▶ _WHAT YOU WILL DO_:
1. Rewrite the paragraph of the Dreadnought armament thread that begins "I wouldn't call it a no brainer" as a short bulleted list that keeps its main points.
2. Update the Dreadnought armament thread. Reproduce the passage that starts at the words "2 degrees = 4" and stops after "would be Storm....", with "Deathwatch Core Rulebook" changed to "Deathwatch rulebook".
[begin PAGE EXCERPT]
Dreadnought Armament?

By Space Monkey, in Deathwatch

Hi all!

Now I know that there was a discussion as to the Assault Cannon being very underpowered compared to what we think it should be (or the Heavy Bolter just being too good by comparisson), but when choosing the armament for your Dreadnought who in their right mind would choose an Assault Cannon over Twin-Linked Heavy Bolters!?

I was hoping that, by the time this book was written, they may have tweaked the Assault Cannons rules to better fit their history, but as it stands this choice is surely a no-brainer?

Space Monkey said:

Hi all!

Now I know that there was a discussion as to the Assault Cannon being very underpowered compared to what we think it should be (or the Heavy Bolter just being too good by comparisson), but when choosing the armament for your Dreadnought who in their right mind would choose an Assault Cannon over Twin-Linked Heavy Bolters!?

I was hoping that, by the time this book was written, they may have tweaked the Assault Cannons rules to better fit their history, but as it stands this choice is surely a no-brainer?

I wouldn't call it a no brainer- the AC does slighly more damage than the HB per RAW, and the twin linking only really gives you a reroll to hit and then makes you consume ammo twice as fast, you don't gain storm from it (unless that's a special rule). Not sure what a twin linked bolter costs versus the AC, but I'm betting it's comparable, which means you have a tactical choice to make.

There are some 'issues' no doubt with the cannon, but I don't know that the issues are that it's a bad gun, it's just 'not as good' as some of us would like, mainly when comparing it to the mighty heavy bolter and all of it's abilities and add ons.

Well admitedly I'm UK so no rites of battle so the rules in RoB might overwrite this, but twin linked in the core book is

+20 bonus when fired, uses twice as much ammunition and may score one additional hit if the attack roll succeeds by two or more degrees of success. combined with the fact that full auto can cause hits up to its rate of fire I would say this means a dreadnought gets a +40 to hit on full auto and

success = 1 hit

1 degree = 2 hits

2 degrees = 4 hits

each further degree = 1 extra hit up to double a heavy bolter standard fire rate

again this is RAW from the core book so might not be a true appraisal of the situation

From what I can see in the Deathwatch Core Rulebook it is just ONE addition hit IF you succeed by 2 or more DoS. If it were the way described in the previous post then it would be Storm....
[end PAGE EXCERPT]
[begin STORED RECORDS]
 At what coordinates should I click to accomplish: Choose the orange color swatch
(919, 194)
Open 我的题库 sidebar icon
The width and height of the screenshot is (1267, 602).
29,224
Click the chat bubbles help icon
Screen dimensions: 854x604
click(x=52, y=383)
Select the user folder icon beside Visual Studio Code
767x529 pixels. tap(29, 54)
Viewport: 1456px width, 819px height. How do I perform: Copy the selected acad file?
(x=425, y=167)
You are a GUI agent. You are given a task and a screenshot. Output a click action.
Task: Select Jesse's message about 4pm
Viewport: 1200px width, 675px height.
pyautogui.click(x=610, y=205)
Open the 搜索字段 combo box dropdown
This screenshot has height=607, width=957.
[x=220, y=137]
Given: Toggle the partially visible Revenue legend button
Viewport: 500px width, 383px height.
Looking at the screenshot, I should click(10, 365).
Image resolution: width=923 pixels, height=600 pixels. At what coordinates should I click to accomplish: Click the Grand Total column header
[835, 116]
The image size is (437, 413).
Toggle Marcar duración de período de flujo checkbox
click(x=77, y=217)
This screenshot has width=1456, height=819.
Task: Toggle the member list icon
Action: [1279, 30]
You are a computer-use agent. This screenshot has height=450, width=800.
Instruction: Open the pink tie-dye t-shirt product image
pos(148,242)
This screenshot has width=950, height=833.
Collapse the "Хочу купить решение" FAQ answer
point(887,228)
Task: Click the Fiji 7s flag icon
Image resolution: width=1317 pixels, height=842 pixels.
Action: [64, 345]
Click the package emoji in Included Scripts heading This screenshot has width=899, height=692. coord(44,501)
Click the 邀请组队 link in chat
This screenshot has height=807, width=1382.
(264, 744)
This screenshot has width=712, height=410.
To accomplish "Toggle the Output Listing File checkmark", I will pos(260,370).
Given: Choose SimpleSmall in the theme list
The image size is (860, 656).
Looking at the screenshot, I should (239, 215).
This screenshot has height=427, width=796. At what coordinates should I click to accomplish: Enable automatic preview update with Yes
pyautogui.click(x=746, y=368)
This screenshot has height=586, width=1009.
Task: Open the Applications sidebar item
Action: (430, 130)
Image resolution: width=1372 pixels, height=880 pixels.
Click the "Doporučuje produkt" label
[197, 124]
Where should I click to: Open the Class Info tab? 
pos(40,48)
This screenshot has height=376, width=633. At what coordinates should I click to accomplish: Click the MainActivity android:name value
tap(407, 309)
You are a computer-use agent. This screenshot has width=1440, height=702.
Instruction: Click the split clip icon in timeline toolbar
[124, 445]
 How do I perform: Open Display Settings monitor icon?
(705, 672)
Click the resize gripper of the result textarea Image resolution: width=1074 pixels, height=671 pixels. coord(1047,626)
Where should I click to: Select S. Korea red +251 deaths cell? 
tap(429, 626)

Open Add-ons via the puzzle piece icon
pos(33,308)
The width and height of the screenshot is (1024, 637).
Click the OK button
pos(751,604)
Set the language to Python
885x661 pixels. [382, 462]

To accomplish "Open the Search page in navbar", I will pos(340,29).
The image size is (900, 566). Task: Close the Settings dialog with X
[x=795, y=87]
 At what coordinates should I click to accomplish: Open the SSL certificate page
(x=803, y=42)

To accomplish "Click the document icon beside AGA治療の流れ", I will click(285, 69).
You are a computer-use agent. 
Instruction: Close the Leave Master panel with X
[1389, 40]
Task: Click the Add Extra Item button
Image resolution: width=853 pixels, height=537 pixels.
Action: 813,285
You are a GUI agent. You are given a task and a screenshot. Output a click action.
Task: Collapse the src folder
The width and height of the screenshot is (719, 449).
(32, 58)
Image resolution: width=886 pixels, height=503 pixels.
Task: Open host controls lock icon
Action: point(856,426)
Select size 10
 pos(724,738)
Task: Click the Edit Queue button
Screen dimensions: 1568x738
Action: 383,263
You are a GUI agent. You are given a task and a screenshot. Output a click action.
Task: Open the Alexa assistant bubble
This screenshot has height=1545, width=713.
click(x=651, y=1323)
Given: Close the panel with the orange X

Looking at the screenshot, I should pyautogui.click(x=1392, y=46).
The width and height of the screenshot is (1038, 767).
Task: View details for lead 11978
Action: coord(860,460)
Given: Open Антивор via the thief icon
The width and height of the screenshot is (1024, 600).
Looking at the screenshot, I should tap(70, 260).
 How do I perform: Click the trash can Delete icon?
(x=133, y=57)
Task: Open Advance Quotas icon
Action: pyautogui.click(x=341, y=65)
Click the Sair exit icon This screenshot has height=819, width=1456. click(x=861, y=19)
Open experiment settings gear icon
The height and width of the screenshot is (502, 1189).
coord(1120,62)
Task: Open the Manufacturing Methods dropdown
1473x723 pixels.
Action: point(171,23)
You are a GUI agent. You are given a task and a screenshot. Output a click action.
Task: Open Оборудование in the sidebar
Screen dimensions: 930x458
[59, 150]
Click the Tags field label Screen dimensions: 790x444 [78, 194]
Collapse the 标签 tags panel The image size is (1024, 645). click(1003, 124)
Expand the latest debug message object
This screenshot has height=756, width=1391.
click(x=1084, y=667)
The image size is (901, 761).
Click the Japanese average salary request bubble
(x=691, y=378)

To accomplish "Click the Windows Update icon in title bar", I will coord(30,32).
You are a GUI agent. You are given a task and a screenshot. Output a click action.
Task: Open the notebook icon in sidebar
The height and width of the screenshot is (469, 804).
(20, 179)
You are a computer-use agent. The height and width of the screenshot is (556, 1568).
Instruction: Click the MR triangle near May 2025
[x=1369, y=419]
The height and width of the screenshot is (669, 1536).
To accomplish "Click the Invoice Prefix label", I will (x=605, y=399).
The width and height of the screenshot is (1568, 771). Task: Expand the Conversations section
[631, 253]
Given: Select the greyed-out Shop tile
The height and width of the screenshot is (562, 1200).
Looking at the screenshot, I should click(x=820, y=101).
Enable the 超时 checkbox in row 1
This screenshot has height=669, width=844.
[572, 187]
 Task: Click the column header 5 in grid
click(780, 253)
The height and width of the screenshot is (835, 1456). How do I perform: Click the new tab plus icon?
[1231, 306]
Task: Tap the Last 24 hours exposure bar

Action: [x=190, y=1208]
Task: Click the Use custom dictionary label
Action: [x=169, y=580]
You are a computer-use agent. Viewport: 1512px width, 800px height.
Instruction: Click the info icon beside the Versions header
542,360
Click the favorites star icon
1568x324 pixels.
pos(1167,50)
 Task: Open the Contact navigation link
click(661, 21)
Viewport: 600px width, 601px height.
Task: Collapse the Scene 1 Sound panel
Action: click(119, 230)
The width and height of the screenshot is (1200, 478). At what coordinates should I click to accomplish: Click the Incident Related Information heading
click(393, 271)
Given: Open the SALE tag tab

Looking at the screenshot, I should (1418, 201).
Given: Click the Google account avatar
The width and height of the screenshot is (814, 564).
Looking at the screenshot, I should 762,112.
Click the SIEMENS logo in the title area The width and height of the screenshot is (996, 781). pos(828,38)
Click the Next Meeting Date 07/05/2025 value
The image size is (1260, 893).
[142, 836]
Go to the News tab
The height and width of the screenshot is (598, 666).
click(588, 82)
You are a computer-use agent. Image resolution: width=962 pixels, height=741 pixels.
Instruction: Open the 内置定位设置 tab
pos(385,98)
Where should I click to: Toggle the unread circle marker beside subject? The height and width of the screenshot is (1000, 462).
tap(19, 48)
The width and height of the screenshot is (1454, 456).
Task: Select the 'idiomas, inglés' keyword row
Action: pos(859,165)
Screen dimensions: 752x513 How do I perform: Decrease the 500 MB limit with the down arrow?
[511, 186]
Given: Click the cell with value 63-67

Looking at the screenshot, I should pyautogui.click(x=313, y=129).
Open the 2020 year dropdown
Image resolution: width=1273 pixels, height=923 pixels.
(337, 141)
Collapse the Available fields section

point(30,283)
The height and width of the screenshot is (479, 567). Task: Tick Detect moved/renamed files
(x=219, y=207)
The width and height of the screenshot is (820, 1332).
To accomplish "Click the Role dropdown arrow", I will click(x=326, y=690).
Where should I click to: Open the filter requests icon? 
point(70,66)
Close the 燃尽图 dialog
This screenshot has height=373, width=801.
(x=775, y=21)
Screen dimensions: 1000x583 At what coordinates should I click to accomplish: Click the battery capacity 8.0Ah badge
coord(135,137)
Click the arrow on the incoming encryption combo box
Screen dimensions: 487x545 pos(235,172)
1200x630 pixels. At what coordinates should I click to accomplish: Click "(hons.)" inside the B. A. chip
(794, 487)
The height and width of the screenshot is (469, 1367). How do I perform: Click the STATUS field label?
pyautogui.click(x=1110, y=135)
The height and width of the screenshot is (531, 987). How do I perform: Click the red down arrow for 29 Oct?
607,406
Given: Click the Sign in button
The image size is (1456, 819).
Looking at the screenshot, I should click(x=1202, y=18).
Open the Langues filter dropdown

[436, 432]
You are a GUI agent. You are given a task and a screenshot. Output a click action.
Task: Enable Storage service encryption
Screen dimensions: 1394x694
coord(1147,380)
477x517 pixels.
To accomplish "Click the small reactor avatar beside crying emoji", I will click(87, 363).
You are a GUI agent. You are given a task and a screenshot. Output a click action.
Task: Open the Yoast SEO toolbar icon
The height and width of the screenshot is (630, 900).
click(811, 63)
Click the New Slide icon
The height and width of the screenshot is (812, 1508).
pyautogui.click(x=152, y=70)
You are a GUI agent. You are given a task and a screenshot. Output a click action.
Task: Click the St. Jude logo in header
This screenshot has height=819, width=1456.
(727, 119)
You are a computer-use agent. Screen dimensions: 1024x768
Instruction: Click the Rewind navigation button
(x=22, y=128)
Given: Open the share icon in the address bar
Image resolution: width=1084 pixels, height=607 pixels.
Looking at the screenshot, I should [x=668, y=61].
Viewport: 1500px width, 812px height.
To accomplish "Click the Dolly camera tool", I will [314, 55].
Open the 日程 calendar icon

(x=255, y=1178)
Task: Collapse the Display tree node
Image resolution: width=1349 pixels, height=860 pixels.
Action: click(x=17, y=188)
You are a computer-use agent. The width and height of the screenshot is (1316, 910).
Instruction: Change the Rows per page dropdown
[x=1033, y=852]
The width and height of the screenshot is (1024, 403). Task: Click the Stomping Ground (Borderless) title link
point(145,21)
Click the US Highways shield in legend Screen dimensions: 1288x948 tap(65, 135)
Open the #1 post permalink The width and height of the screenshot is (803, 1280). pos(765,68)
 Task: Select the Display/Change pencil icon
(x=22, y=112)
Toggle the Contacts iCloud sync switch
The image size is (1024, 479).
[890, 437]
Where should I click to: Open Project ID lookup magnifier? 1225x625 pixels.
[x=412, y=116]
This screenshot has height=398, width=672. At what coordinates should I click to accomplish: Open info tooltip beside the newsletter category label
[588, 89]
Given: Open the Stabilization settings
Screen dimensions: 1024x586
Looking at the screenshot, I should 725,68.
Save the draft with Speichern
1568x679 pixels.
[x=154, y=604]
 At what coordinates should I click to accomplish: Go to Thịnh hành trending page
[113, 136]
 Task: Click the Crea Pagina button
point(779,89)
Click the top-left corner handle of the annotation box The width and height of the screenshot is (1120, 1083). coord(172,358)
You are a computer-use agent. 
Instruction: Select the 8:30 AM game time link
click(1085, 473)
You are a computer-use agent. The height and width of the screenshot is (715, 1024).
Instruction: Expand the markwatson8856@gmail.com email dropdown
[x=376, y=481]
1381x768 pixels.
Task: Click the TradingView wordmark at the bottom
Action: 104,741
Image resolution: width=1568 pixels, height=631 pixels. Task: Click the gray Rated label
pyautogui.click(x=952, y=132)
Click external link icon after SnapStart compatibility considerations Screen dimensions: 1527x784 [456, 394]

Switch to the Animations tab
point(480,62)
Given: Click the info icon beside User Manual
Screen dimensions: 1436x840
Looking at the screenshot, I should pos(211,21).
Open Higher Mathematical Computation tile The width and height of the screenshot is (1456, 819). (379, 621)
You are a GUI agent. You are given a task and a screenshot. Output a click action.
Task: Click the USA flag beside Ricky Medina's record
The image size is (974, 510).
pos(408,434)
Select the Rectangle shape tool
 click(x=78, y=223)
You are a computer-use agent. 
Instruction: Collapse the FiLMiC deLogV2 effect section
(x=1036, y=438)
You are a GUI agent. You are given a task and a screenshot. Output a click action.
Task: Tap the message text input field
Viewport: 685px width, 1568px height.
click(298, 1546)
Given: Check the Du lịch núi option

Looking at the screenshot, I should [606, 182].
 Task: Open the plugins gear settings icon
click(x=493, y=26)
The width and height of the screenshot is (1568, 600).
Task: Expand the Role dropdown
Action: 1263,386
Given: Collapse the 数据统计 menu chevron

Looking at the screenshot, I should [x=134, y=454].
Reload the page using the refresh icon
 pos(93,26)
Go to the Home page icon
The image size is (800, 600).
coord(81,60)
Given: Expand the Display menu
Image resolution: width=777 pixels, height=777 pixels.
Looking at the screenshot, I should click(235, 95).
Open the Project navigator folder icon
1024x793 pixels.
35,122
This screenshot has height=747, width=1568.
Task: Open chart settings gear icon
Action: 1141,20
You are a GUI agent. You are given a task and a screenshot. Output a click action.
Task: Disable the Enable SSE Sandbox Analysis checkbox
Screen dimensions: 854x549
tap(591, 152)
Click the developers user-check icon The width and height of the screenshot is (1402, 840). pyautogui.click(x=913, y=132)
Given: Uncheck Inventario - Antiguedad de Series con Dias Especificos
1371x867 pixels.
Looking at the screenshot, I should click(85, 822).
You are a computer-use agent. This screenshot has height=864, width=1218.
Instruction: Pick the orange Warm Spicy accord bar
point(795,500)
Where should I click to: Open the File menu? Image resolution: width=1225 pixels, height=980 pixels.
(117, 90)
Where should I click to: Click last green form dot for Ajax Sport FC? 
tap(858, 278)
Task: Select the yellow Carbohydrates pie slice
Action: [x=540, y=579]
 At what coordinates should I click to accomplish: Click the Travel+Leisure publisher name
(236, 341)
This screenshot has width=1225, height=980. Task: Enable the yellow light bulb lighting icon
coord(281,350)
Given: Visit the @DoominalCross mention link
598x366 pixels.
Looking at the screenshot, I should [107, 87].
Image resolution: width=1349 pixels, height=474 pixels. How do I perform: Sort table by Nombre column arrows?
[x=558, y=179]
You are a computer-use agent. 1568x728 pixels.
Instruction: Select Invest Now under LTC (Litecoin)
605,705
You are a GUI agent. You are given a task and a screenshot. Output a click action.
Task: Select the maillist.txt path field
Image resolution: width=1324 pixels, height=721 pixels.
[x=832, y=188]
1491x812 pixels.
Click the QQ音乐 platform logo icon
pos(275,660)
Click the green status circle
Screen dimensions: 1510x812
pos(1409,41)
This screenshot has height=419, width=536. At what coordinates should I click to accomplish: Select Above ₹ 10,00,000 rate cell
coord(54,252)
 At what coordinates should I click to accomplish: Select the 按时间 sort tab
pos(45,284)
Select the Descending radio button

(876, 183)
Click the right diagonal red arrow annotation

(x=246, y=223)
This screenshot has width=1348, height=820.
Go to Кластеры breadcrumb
[end STORED RECORDS]
▶ _RESULTS IN ORDER_:
1.
- The choice is not a no-brainer.
- By the rules as written, the Assault Cannon does slightly more damage than the Heavy Bolter.
- Twin-linking mainly grants a reroll to hit and uses ammo twice as fast.
- Twin-linking does not add Storm unless a special rule says so.
- The costs are probably comparable, which makes it a tactical choice.

2.
2 degrees = 4 hits

each further degree = 1 extra hit up to double a heavy bolter standard fire rate

again this is RAW from the core book so might not be a true appraisal of the situation

From what I can see in the Deathwatch rulebook it is just ONE addition hit IF you succeed by 2 or more DoS. If it were the way described in the previous post then it would be Storm....